基于硬件虚拟化的单向隔离执行模型

提出了一种基于硬件虚拟化技术的单向隔离执行模型.在该模型中,安全相关的应用程序可以根据自身需求分离成宿主进程(host process)和安全敏感模块(security sensitive module,简称SSM)两部分.隔离执行器(SSMVisor)作为模型的核心部件,为SSM提供了一个单向隔离的执行环境.既保证了安全性,又允许SSM以函数调用的方式与外部进行交互.安全应用程序的可信计算基(trusted computing base,简称TCB)仅由安全敏感模块和隔离执行器构成,不再包括应用程序中的安全无关模块和操作系统,有效地削减了TCB的规模.原型系统既保持了与原有操作系统环境的兼容性,又保证了实现的轻量级.实验结果表明,系统性能开销轻微,约为6.5％.

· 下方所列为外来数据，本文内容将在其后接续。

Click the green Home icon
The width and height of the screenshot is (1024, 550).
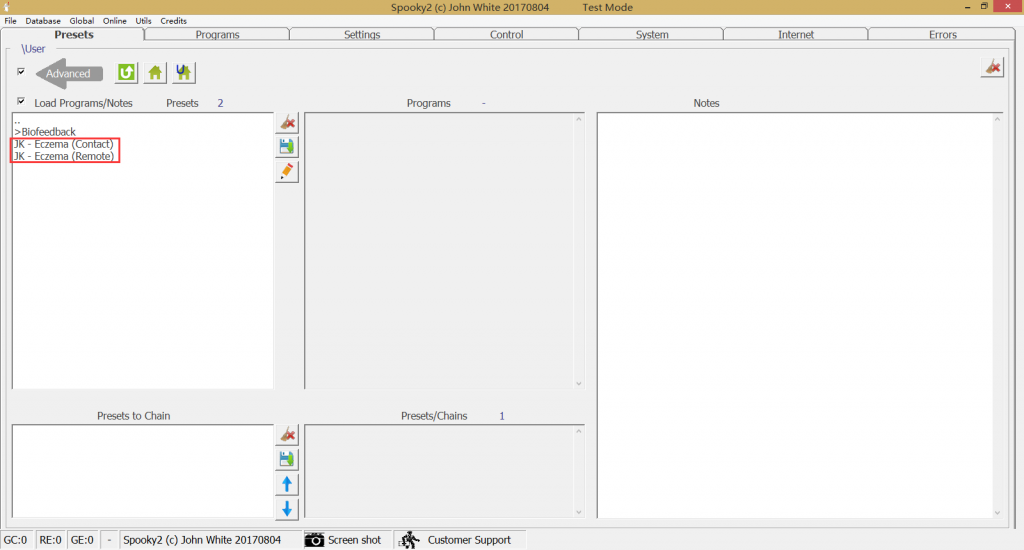155,73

One-Way Isolation Execution Model Based on Hardware Virtualization

A one-way isolation execution model based on hardware virtualization is proposed.In this model,the security application based on self-requirements can be divided into two parts:host process and security sensitive module(SSM).Isolated execution manager named SSMVisor,as the core component of isolation execution model, provides a one-way isolation execution environment for SSMs,not only to ensure security,but also to allow SSMs to call outside functions.As security application’s trusted computing base(TCB) only includes SSMs and SSMVisor, without operating system and the security unrelated module of the applications,the size of security application’s TCB is reduced effectively.A prototype system is not only compatible with the original operating system,but also light-weight.Experimental results show that the performance overhead of prototype system is very low,about 6.5%.